Fragment tekstu:
----------------------------------------

Blizz w końcu pozwał twórcę Glidera

Po ponad roku oczekiwania na konkretne działania, Blizzard w końcu uruchomił machinę prawną przeciwko producentowi, prawdopodobnie ulubionej zabawki chińskich farm złota, WoW Glidera.

Ponad rok temu informowaliśmy o tym, że Blizzard ma zamiar drogą prawną rozprawić się z twórcą bota do World of Warcraft, Michaela Donnelly'ego. Nie wiadomo dlaczego, ale dopiero parę dni temu studio złożyło pozew w sądzie w stanie Arizona.

Blizzard twierdzi, że bot Donnelly'ego narusza prawa autorskie firmy i może zniszczyć grę. Ponadto Zamieć boli nadmierne obciążenie serwerów, jakie generują boty, które działają 24 godziny na dobę, generując dodatkowy ruch. To wiąże się z kosztami, które ponosi deweloper.

----------------------------------------

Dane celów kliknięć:
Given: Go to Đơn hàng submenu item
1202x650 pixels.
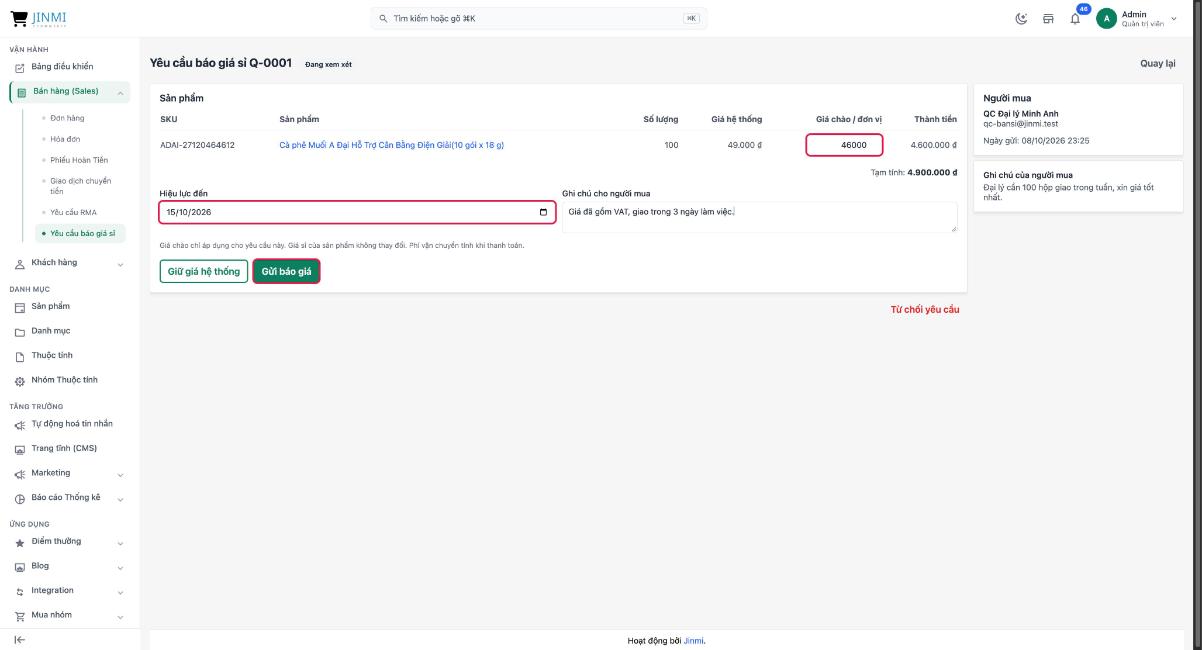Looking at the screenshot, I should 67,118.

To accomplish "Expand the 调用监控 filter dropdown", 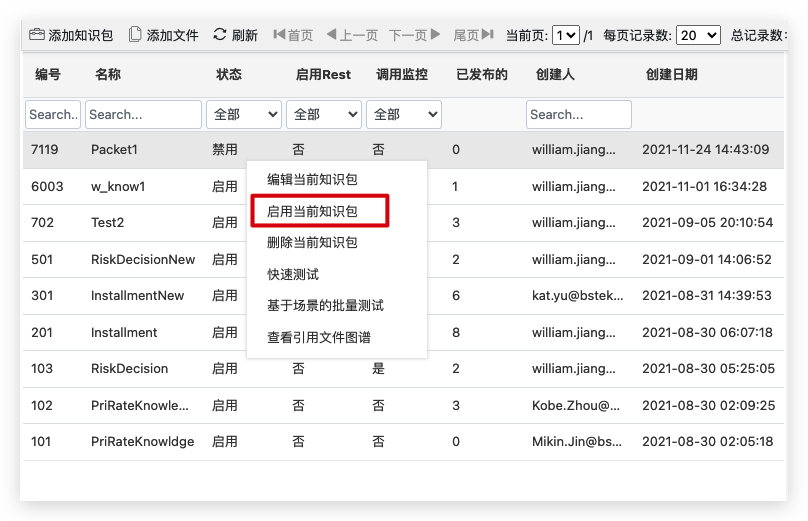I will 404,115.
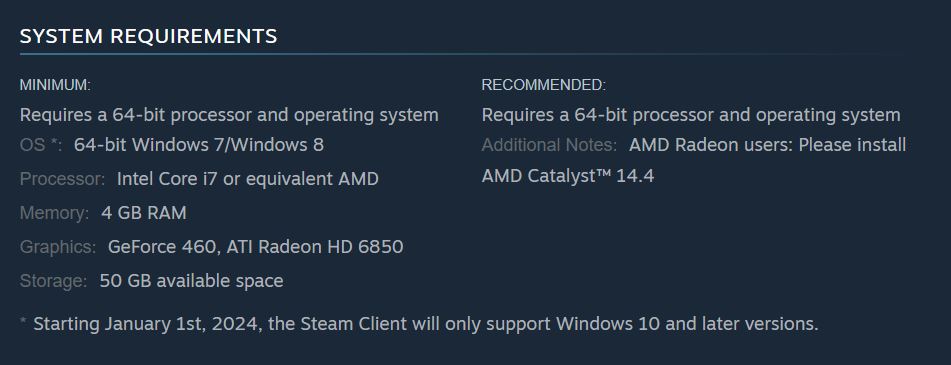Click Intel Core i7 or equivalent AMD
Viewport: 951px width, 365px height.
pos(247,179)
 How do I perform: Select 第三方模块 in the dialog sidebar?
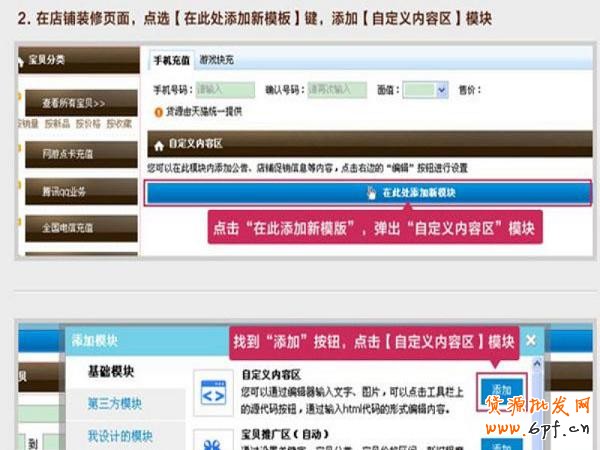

----------------------------------------

Zadanie do rozwiązania:
W sądzie którego stanu Blizzard złożył pozew według tekstu o pozwie przeciwko twórcy Glidera?

Rozwiązanie zadania:
W sądzie w stanie Arizona.